The 210-acre site in Shanghai’s eastern Lingang district cost $140 million, according to a Shanghai government website tracking major land purchases in the city. Though it didn’t mention Tesla by name, its description of a large land sale concluded on Wednesday in Lingang almost certainly refers to the Tesla deal.
Tesla Chief Executive Elon Musk signed an agreement in July with the local government to build a factory in Shanghai. Telsa will wholly own the facility, which is intended to produce up to 500,000 cars a year by the end of the plant’s first decade.
In a third-quarter production update this month, Tesla said it was “accelerating construction of our Shanghai factory” in response to the U.S.-China trade dispute. U.S.-built vehicles face a 25% tariff introduced by China in July in retaliation for new U.S. auto tariffs. The 25% is on top of the 15% tariff China levies on all imported vehicles.

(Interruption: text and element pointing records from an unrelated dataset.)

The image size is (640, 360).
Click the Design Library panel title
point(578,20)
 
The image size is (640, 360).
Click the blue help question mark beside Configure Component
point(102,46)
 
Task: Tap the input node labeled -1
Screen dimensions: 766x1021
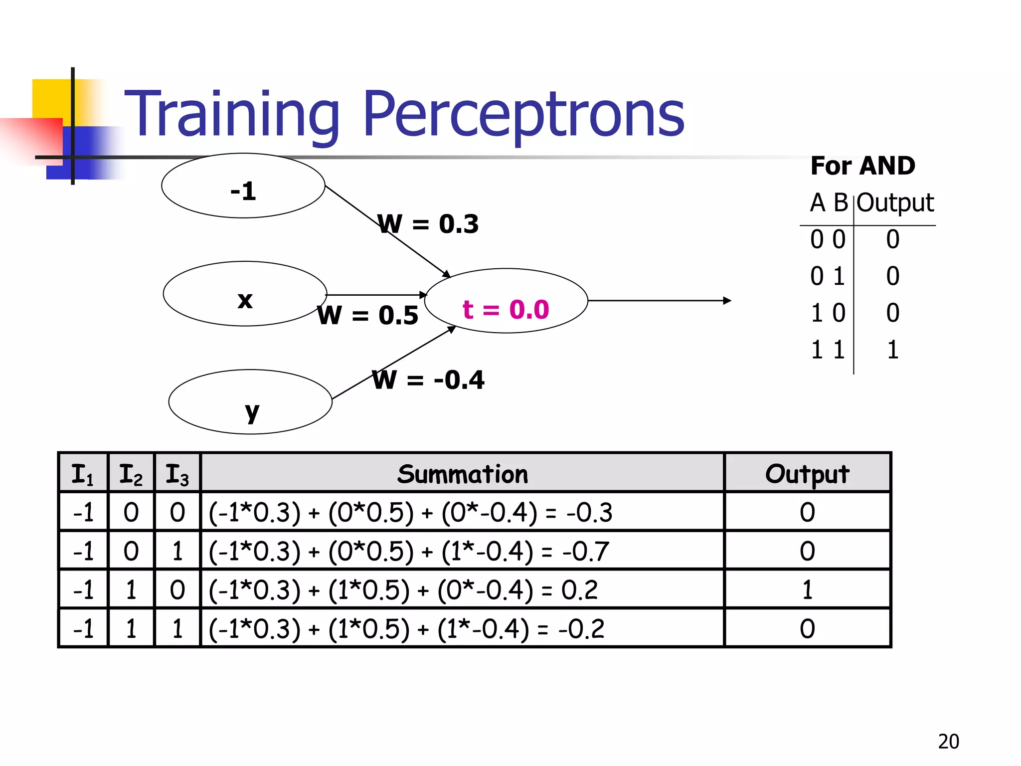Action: coord(243,186)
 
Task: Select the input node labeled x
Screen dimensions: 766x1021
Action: coord(244,294)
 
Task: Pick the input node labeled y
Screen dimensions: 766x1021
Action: coord(250,402)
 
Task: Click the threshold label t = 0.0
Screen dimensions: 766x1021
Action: coord(506,310)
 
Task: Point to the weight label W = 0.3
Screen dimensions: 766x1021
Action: coord(428,224)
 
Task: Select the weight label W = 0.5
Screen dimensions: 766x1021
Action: coord(368,315)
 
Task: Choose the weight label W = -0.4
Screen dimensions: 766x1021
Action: coord(428,380)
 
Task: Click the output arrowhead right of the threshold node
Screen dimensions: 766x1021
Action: coord(727,301)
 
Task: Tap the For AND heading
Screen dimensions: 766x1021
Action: coord(862,166)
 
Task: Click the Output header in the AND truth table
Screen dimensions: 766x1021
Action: coord(895,203)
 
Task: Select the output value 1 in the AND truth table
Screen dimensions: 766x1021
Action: coord(892,350)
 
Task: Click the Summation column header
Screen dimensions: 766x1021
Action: coord(462,474)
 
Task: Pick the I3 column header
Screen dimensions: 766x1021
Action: coord(177,474)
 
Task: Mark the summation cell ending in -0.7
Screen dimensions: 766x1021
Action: coord(409,552)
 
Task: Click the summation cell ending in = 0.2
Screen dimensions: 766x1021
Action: coord(403,590)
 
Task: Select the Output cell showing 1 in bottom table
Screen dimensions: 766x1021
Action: coord(807,590)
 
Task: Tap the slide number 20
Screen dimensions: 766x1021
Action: coord(948,742)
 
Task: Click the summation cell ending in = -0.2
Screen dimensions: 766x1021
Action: coord(406,629)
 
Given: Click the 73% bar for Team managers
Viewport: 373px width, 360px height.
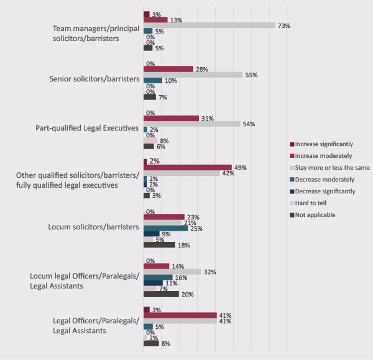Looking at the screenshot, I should (209, 25).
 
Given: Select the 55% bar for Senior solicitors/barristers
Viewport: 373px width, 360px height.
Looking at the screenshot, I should (193, 75).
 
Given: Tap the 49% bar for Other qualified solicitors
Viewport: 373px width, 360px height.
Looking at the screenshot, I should (187, 167).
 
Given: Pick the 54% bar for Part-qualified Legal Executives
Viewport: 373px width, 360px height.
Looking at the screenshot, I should (191, 124).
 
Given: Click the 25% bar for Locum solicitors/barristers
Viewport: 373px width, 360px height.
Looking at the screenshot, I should (165, 228).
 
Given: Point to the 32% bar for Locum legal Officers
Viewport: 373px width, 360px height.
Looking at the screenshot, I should (172, 272).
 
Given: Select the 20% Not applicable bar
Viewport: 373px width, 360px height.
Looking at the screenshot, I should (161, 294).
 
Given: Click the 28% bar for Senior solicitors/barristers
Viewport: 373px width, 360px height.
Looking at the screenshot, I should (168, 69).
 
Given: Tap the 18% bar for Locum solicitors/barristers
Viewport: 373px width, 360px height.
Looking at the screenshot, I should (159, 245).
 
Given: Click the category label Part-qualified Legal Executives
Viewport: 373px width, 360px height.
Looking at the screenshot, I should (94, 129).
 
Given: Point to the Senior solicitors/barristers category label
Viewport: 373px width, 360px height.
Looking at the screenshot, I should (93, 80).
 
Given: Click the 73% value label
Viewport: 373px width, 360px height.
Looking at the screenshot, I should (285, 25).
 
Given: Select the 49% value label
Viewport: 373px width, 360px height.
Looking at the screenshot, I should (240, 167).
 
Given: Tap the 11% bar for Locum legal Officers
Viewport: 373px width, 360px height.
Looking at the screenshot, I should (153, 283).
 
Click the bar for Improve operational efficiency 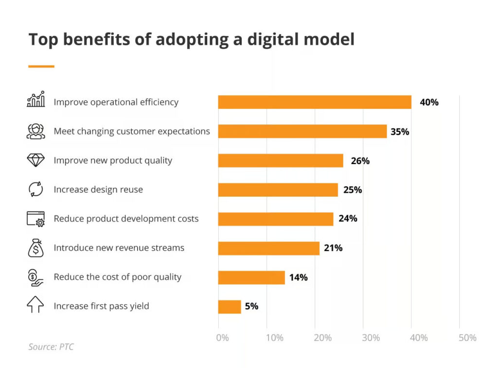click(314, 102)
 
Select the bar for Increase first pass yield click(230, 307)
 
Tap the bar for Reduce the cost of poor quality click(251, 277)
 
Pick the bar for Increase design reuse click(278, 190)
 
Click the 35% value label click(400, 131)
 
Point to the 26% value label click(360, 161)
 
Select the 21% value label click(333, 248)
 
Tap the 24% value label click(348, 219)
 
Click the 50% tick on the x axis click(467, 338)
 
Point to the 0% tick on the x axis click(222, 338)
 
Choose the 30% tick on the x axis click(371, 338)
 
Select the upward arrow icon click(36, 306)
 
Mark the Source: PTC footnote click(51, 347)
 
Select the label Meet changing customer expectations click(132, 131)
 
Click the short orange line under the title click(41, 66)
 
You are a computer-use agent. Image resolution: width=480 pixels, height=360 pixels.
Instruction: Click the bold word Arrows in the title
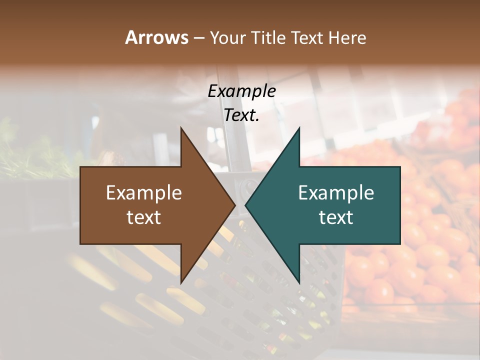pos(156,38)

Separately, Tesla said Mr. Musk plans to buy $20 million worth of stock in the electric-car maker during the next open trading window. Mr. Musk will buy the stock at the then-current market price.
The company announced the planned stock purchase in a filing with the U.S. Securities and Exchange Commission, in which Tesla also discussed court approval for the settlementsbetween Mr. Musk, Tesla and securities regulators over the chief executive’s August tweet saying he had secured funding to take the auto maker private.
The settlements require Tesla and Mr. Musk to pay $20 million each in fines over statements that regulators said were misleading.
China is Tesla’s No. 2 market after the U.S.; it sold about 17,000 cars there last year, compared with roughly 50,000 in the U.S. and 103,000 globally.
But the U.S.-China trade confrontation has driven up the cost of Tesla’s imported vehicles in China. Tesla’s cars cost 55-60% more in China than comparable EVs built locally, according to the company.
Having secured the land, Tesla is targeting “a capital efficient and rapid buildout, using many lessons learned from the Model 3 ramp in North America,” the company said. Auto analysts say it will take two or three years for Tesla to begin Chinese production.